The tasks:
1. Return the passage of the blog post about the Lightning fighter that runs from "We found out" up to and including "dropped in flight.", copied word for word.
2. Continue the blog post and comments about the Lightning fighter from the point where they end.
╭─ Selected extract
Samizdata quote of the day

One of my great regrets is that I never saw a Lightning take off.

– By regular Samizdata commenter Nick M. I hate to rub it in, Nick, but I did, as a young kid at RAF Mildenhall, Suffolk, on a day out with my old man (RAF navigator in the 1950s). A totally awesome sight and noise: my ears are still probably ringing with the impact.

Here’s a picture of one of these bad-ass beauties.

38 comments to Samizdata quote of the day

  • Frederick Davies

    Mr Pearce,

    I have nothing against the first supercruise fighter plane in history, but in that photograph it looks like a pregnant whale on stilts. This(Link) one is a lot better, and this(Link) one too.

  • Sunfish

    Probably not the same thing, but I remember, when I was a kid, seeing Stratofortress doing a split-S less than a thousand feet above me.

    Wow. Just. Freaking. Wow.

  • permanentexpat

    Thought you meant this, at first:

    We found out what happened when the Lightning shed its tail and we worked during the whole war to get 15 more knots [28 km/h] of speed out of the P-38. …
    en.wikipedia.org/wiki/P-38_Lightning

    Saw many….& very pretty.

  • knirirr

    I saw some at RAF Binbrook whilst there as part of the CCF, which would have been only a few years before that base was closed down.
    I’m sure that I saw a Vulcan there also.

  • Winger

    I always liked the unique (they were, weren’t they?) above-wing drop tanks. While they looked far too cool, I always wondered what happened when they were dropped in flight.

  • colin

    You still can see a Lightning (and Buccaneer) take off if you go to South Africa. You can fly in them if you have the money.

    http://www.thundercity.com/tc_main.htm

  • 1327

    A few years ago I worked with a colleague who in a previous career had worked on the Lightning’s electronics. He reckoned it was well ahead of its time in the mid-1960’s consisting of a analog computer and several displays. The trouble was it required so much electrical current it added to the Lightnings rather rapid fuel consumption.

    Incidentally if anyone wants a souvenir then I believe Anchor Supplies at Nottingham still has several IR seeker heads from the Red Top missiles that were fitted on Lightnings and very beautiful they are to.

  • William

    The Atmosphere edition of Earth: The Power of the Planet (27/11) featured a Lightning of the South African Air Force thundering through the stratosphere. It was a marvellous sight to behold. If you can catch a repeat it is well worth watching.
╰─
╭─ Information supplied
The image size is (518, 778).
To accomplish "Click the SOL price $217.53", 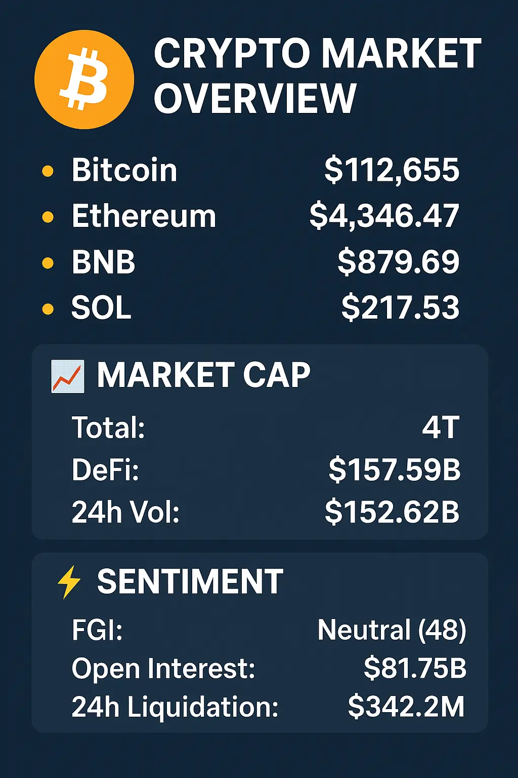I will [x=400, y=307].
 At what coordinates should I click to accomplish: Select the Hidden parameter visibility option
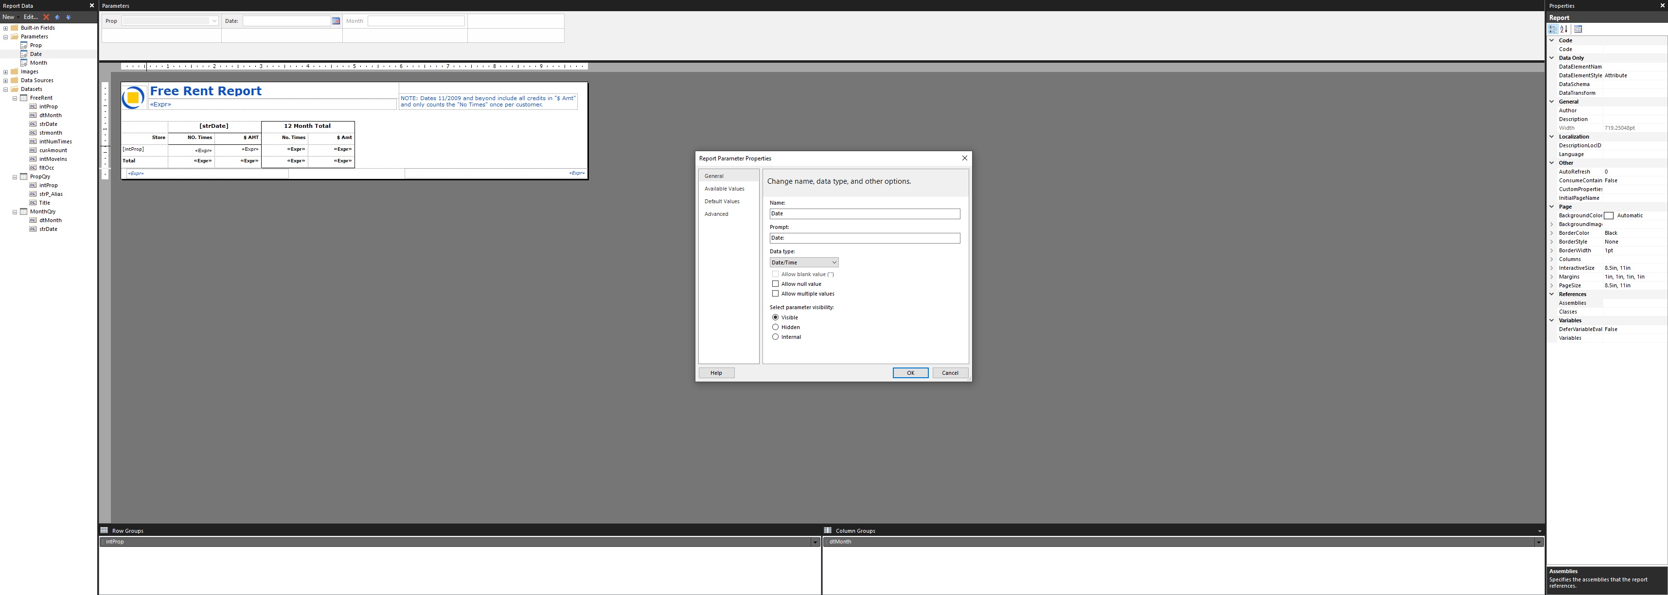776,327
╰─
Answers to the tasks:
1.
We found out what happened when the Lightning shed its tail and we worked during the whole war to get 15 more knots [28 km/h] of speed out of the P-38. …
    en.wikipedia.org/wiki/P-38_Lightning

    Saw many….& very pretty.

  • knirirr

    I saw some at RAF Binbrook whilst there as part of the CCF, which would have been only a few years before that base was closed down.
    I’m sure that I saw a Vulcan there also.

  • Winger

    I always liked the unique (they were, weren’t they?) above-wing drop tanks. While they looked far too cool, I always wondered what happened when they were dropped in flight.

2.
  • Nick M

    JP,
    You lucky, lucky bugger. There is a company in the RSA that does joy-rides and has a number of T5s (the side-by side twin seaters). Handy for those of us who aren’t qualified on the definitive F6 (knowing SI as I do, it wouldn’t surprise me if someone was…). Hell’s teeth, not only the first in supercruise, the first to pull a 9G turn. Hell, Mid may wax lyrical about his beloved F-106s but for me it’s always the English Electric Lightning Interceptor – four words to give us all a case of the screaming hijabs. Those Americans may go for their wasp-waisted (area-ruled to the technical) Convair Darts but for me it’s always the beer-bellied Lightning.

    Sublime on the towers of my skiey bowers,
    Lightning my pilot sits;
    In a cavern under is fettered the thunder…

    – Shelley.

    Now, where is my P1154, it’s raining and I’ve got to go to the shops.

    More seriously (and what proceeded was very, very, serious), I would like to make a request of the Samizdatistas to do whatever they can to publicize and support this this.

    Please read the whole thing. It is topped and tailed very oddly but the charity Mr & Mrs Clarkson are now fronting is well worth our support. I know I probably shouldn’t exploit Perry et al’s largesse for an MSM plug but I make an exception here. Please read it.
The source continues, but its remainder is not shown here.